Source data Start Marker

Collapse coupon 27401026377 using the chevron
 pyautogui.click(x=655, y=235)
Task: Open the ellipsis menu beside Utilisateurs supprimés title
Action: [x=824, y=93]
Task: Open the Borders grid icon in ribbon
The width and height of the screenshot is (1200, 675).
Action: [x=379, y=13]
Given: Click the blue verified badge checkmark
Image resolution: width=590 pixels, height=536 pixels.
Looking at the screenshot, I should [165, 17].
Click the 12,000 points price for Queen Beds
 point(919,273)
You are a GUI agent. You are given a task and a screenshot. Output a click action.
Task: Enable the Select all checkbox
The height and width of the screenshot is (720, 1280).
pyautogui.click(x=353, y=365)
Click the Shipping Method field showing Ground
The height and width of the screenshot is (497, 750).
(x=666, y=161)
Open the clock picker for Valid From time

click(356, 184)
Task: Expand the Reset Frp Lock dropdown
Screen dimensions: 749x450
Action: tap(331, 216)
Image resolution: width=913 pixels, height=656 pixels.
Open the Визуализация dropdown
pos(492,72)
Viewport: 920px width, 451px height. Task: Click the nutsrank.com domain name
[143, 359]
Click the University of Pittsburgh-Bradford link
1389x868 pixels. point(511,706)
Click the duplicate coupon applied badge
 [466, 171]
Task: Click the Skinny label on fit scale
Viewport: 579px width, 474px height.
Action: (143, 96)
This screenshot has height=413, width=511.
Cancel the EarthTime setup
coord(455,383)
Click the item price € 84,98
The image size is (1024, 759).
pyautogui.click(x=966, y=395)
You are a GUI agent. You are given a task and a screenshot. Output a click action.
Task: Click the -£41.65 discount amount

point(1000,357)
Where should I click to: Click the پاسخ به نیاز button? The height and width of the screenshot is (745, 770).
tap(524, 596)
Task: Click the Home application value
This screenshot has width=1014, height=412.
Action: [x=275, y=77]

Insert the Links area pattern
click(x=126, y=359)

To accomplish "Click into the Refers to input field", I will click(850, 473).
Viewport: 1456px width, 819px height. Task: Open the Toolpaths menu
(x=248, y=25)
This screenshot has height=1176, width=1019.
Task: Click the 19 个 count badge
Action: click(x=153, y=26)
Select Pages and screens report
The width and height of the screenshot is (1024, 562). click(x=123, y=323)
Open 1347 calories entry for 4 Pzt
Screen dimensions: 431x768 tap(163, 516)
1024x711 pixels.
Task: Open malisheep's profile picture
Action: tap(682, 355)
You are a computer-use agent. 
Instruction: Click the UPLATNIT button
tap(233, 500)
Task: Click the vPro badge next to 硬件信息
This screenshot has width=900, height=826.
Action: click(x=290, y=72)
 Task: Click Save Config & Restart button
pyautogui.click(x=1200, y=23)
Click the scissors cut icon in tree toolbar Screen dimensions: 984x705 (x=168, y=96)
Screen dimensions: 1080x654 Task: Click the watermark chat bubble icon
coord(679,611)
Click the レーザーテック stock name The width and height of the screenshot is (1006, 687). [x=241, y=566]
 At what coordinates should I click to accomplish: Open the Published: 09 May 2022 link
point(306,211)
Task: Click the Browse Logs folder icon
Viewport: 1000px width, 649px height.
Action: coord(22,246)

Source data End Marker

#### [Task description]
Would you write out all the records exactly as they read?

#### [Reply]
Collapse coupon 27401026377 using the chevron
 pyautogui.click(x=655, y=235)
Task: Open the ellipsis menu beside Utilisateurs supprimés title
Action: [x=824, y=93]
Task: Open the Borders grid icon in ribbon
The width and height of the screenshot is (1200, 675).
Action: [x=379, y=13]
Given: Click the blue verified badge checkmark
Image resolution: width=590 pixels, height=536 pixels.
Looking at the screenshot, I should [165, 17].
Click the 12,000 points price for Queen Beds
 point(919,273)
You are a GUI agent. You are given a task and a screenshot. Output a click action.
Task: Enable the Select all checkbox
The height and width of the screenshot is (720, 1280).
pyautogui.click(x=353, y=365)
Click the Shipping Method field showing Ground
The height and width of the screenshot is (497, 750).
(x=666, y=161)
Open the clock picker for Valid From time

click(356, 184)
Task: Expand the Reset Frp Lock dropdown
Screen dimensions: 749x450
Action: tap(331, 216)
Image resolution: width=913 pixels, height=656 pixels.
Open the Визуализация dropdown
pos(492,72)
Viewport: 920px width, 451px height. Task: Click the nutsrank.com domain name
[143, 359]
Click the University of Pittsburgh-Bradford link
1389x868 pixels. point(511,706)
Click the duplicate coupon applied badge
 [466, 171]
Task: Click the Skinny label on fit scale
Viewport: 579px width, 474px height.
Action: (143, 96)
This screenshot has height=413, width=511.
Cancel the EarthTime setup
coord(455,383)
Click the item price € 84,98
The image size is (1024, 759).
pyautogui.click(x=966, y=395)
You are a GUI agent. You are given a task and a screenshot. Output a click action.
Task: Click the -£41.65 discount amount

point(1000,357)
Where should I click to: Click the پاسخ به نیاز button? The height and width of the screenshot is (745, 770).
tap(524, 596)
Task: Click the Home application value
This screenshot has width=1014, height=412.
Action: [x=275, y=77]

Insert the Links area pattern
click(x=126, y=359)

To accomplish "Click into the Refers to input field", I will click(850, 473).
Viewport: 1456px width, 819px height. Task: Open the Toolpaths menu
(x=248, y=25)
This screenshot has height=1176, width=1019.
Task: Click the 19 个 count badge
Action: click(x=153, y=26)
Select Pages and screens report
The width and height of the screenshot is (1024, 562). click(x=123, y=323)
Open 1347 calories entry for 4 Pzt
Screen dimensions: 431x768 tap(163, 516)
1024x711 pixels.
Task: Open malisheep's profile picture
Action: tap(682, 355)
You are a computer-use agent. 
Instruction: Click the UPLATNIT button
tap(233, 500)
Task: Click the vPro badge next to 硬件信息
This screenshot has width=900, height=826.
Action: click(x=290, y=72)
 Task: Click Save Config & Restart button
pyautogui.click(x=1200, y=23)
Click the scissors cut icon in tree toolbar Screen dimensions: 984x705 (x=168, y=96)
Screen dimensions: 1080x654 Task: Click the watermark chat bubble icon
coord(679,611)
Click the レーザーテック stock name The width and height of the screenshot is (1006, 687). [x=241, y=566]
 At what coordinates should I click to accomplish: Open the Published: 09 May 2022 link
point(306,211)
Task: Click the Browse Logs folder icon
Viewport: 1000px width, 649px height.
Action: coord(22,246)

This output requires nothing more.